« Emily in Paris » : Le triomphe du « hate-watching » ?
Les entreprises technologiques comprennent une vérité simple : il est plus facile de tirer profit de nos impulsions négatives que de nos impulsions positives. Dans le monde numérique, l’engagement est la seule mesure qui compte, quelle que soit l’émotion qui la motive. Un clic motivé par la colère a autant de valeur qu’un clic motivé par la joie.
Alors qu’Hollywood s’orientait vers le streaming, cette logique d’internet s’est infiltrée dans le divertissement. Les plateformes de streaming privilégient le maintien des abonnements actifs et l’engagement des appareils, souvent grâce aux revenus publicitaires. La fidélité est essentielle, mais l’émotion sous-jacente à cette fidélité est secondaire. L’objectif ultime est un visionnage continu.

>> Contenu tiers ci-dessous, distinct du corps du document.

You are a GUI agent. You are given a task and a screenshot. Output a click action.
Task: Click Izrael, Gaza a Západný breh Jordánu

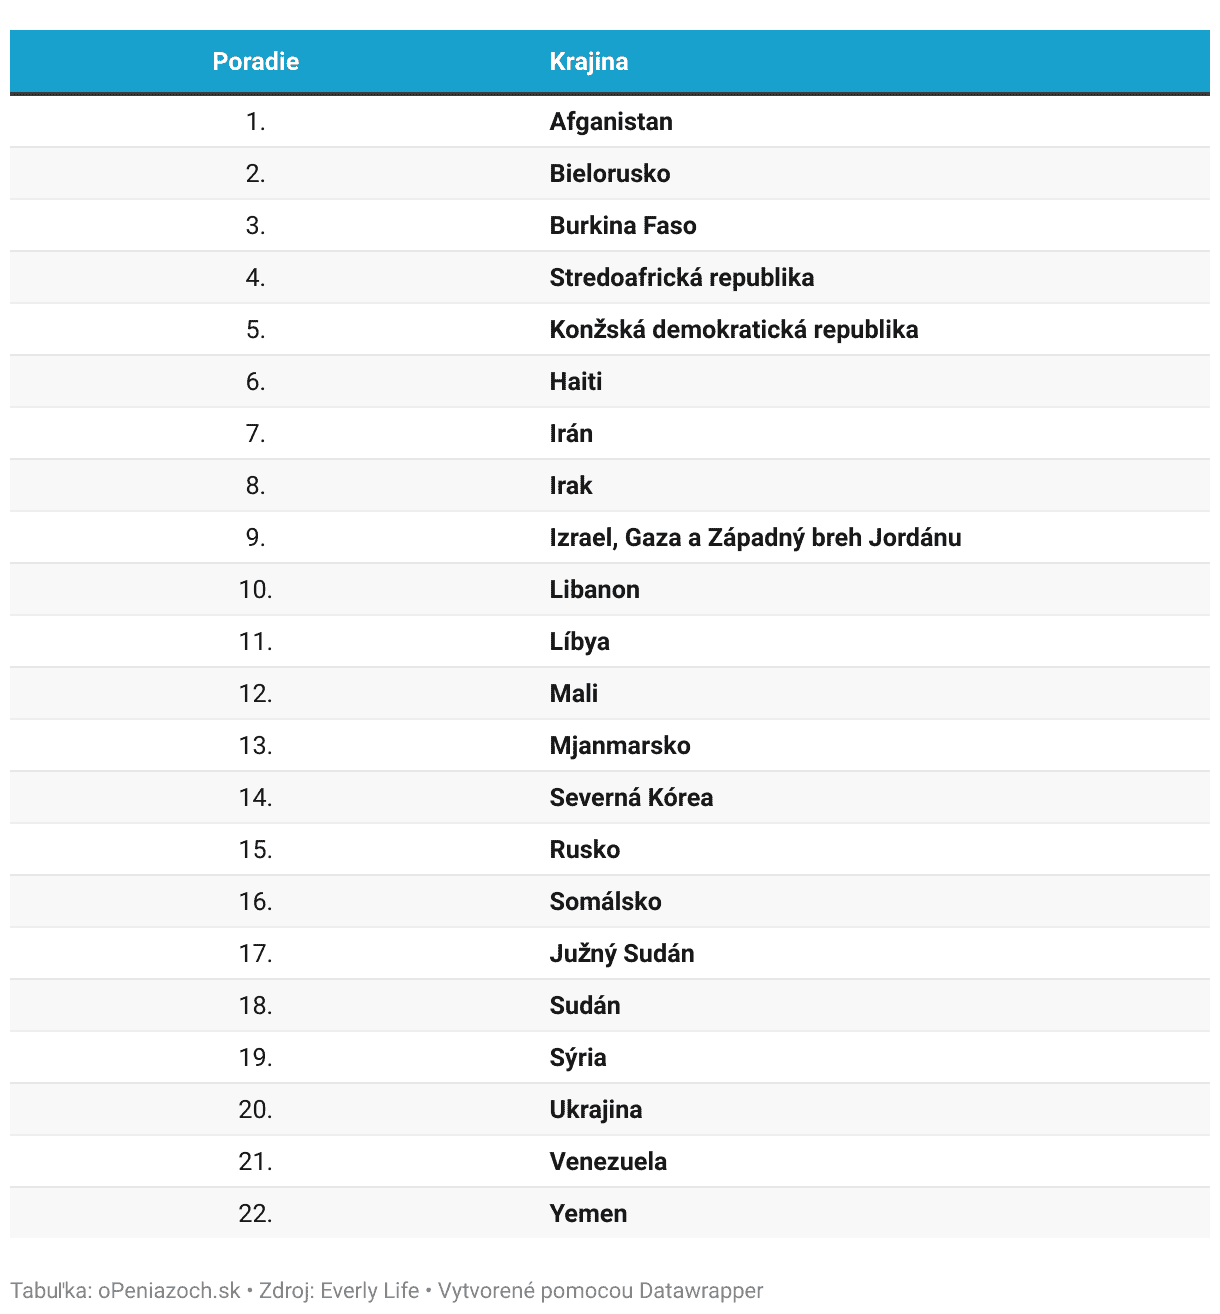point(755,538)
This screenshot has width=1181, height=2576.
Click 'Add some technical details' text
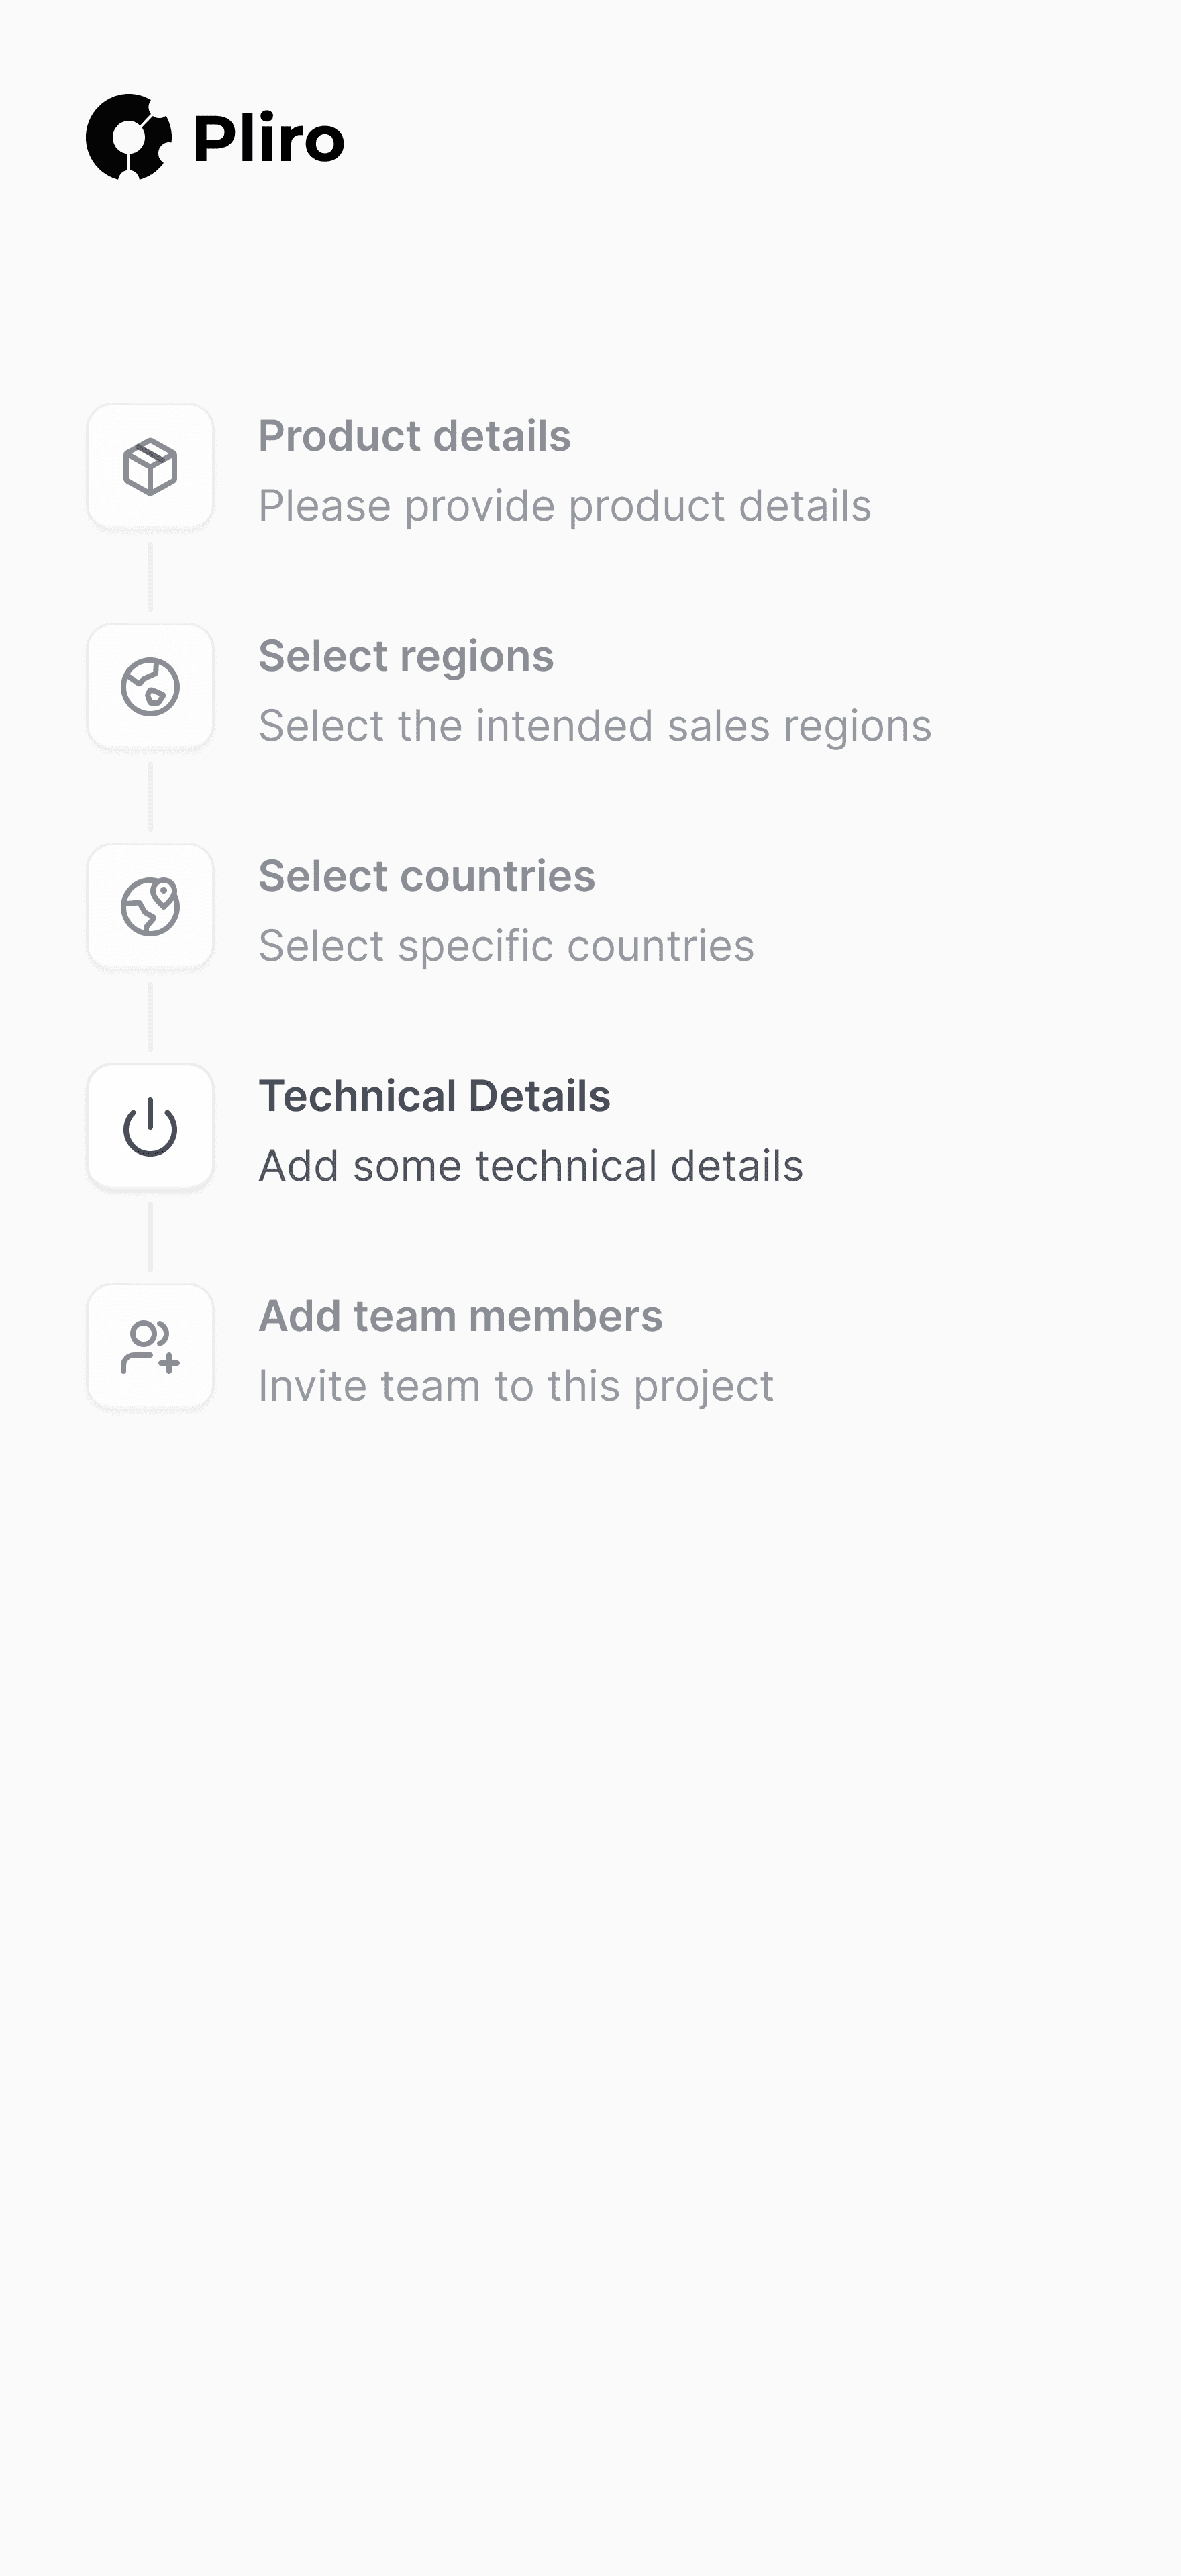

Cela n’implique pas une création délibérée de contenu exaspérant. Cependant, du point de vue du streaming, le « hate-watching » et le « love-watching » sont équivalents. C’était déjà vrai à l’ère des audiences télévisées, mais le streaming amplifie l’effet. Prenons l’exemple d' »Emily in Paris ». Même comparée à d’autres séries contemporaines, sa qualité est discutable. L’intrigue stéréotypée tourne autour des relations amoureuses d’Emily avec un chef français et un financier britannique. Pourtant, 58 millions de foyers ont regardé la première saison en streaming dans les 28 jours suivant sa première en 2020. Bien que l’impact de la pandémie soit indéniable, le succès continu de la série jusqu’à la saison 4 confirme son statut de succès majeur.
Il existe des raisons impérieuses d’éviter le « hate-watching ». Cela a un impact négatif sur les algorithmes de recommandation, conduisant à des suggestions de contenus similaires et non appréciés. Tout comme le « doomscrolling » ou l’interaction avec des trolls, cela renforce les comportements négatifs. Plus on s’y adonne, plus cela devient une habitude, favorisant un cynisme qui s’étend au-delà de la télévision. Bien qu’agréable sur le moment, cela peut laisser un impact négatif durable.